The Company's Well Servicing ('WS') segment generated $22.8 million of revenue during the third quarter of 2020 on 26,069 service hours, or $876 per service hour, with a fleet of 83 service rigs that were located in Canada (57 rigs), the United States (14 rigs) and Australia (12 rigs). This compares to $35.8 million of revenue during the third quarter of 2019 on 42,210 service hours, or $848 per service hour. Service rig utilization for the three months ended September 30, 2020 was 18% in Canada, 15% in the United States and 56% in Australia.

Total Energy's capital expenditure budget for 2020 remains at $10.0 million plus $3.7 million of carryforward from 2019. To September 30, 2020, capital expenditures totaled $12.3 million. Proceeds from the sale of capital assets for the first nine months of 2020 amounted to $5.5 million such that year to date net capital expenditures total $6.8 million. Capital equipment disposals resulted in a gain on sale of $2.9 million, representing a 113% premium to the net book value of the disposed assets.

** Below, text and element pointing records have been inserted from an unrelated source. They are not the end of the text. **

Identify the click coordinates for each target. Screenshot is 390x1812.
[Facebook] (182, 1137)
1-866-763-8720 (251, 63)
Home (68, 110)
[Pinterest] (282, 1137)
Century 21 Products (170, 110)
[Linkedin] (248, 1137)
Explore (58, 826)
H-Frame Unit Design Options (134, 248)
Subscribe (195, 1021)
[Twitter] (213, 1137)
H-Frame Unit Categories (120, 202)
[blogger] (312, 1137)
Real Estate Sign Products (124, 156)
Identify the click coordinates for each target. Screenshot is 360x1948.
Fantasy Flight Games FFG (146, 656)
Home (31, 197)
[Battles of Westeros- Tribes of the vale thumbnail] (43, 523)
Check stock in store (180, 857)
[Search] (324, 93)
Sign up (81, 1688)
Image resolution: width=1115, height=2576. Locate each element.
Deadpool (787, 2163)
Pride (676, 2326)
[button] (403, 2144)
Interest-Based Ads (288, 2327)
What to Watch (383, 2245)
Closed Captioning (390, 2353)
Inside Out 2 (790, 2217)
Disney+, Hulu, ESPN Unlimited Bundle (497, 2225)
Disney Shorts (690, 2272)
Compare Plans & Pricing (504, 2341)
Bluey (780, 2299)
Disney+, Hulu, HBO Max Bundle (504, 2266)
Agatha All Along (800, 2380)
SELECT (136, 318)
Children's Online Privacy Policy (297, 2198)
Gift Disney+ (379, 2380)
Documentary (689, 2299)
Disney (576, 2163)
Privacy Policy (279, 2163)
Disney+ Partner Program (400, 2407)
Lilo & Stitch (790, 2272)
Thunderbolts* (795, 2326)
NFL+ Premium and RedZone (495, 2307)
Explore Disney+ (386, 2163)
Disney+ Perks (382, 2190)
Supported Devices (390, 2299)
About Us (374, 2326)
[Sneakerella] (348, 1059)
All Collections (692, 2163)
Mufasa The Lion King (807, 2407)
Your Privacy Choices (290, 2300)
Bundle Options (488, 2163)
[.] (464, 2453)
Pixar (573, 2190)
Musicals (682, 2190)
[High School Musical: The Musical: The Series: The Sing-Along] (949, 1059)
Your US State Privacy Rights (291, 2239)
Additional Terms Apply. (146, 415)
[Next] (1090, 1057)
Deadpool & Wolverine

During the first nine months of 2020, the Company has reduced bank debt by $34.2 million, or approximately 12%. Total Energy exited the third quarter of 2020 with $139.0 million of positive working capital (including $24.9 million of cash) and $115 million was available on the Company's $295 million of revolving bank credit facilities. The weighted average interest rate on the Company's outstanding debt at September 30, 2020 was 2.85%.

Outlook

In a challenging and uncertain business environment, Total Energy's focus remains on the safe and efficient operation of its business and the disciplined use of capital. For the first nine months of 2020, after changes in working capital, Total Energy generated $66.9 million of cash from operating activities. During the same period, $9.6 million of cash was used to fund capital expenditures, $8.1 million of interest expense was incurred and $2.7 million was paid in dividends. Having suspended its dividend following payment of a first quarter dividend, the Company has generated approximately $46.5 million in free cash flow from the beginning of 2020 to September 30, 2020, of which $40.5 million has been directed towards the repayment of bank debt and lease liabilities. The Company's cash position increased by $5.0 million from December 31, 2019 to $24.9 million as at September 30, 2020.

Given its strong liquidity position, focus on debt repayment and desire to further reduce costs, on November 10, 2020, at the request of the Company, Total Energy's primary revolving bank credit facility was reduced by $40 million to $250 million and its maturity extended to November 10, 2023. All other terms and conditions of such facility, including pricing and covenants, remain unchanged. Subsequent to September 30, 2020, a further $5.0 million of bank debt was repaid such that $175 million is currently drawn on this facility, leaving $75 million of remaining available credit. The Company also maintains a $5.0 million subsidiary revolving credit facility that remains undrawn and fully available.

On October 7, 2020, the Company renewed its normal course issuer bid pursuant to which it may purchase for cancellation up to 1.5 million shares, or approximately 3.3% of the shares currently issued and outstanding. Going forward, Total Energy expects to direct its free cash flow towards continued debt repayment and the purchase of shares under its normal course issuer bid.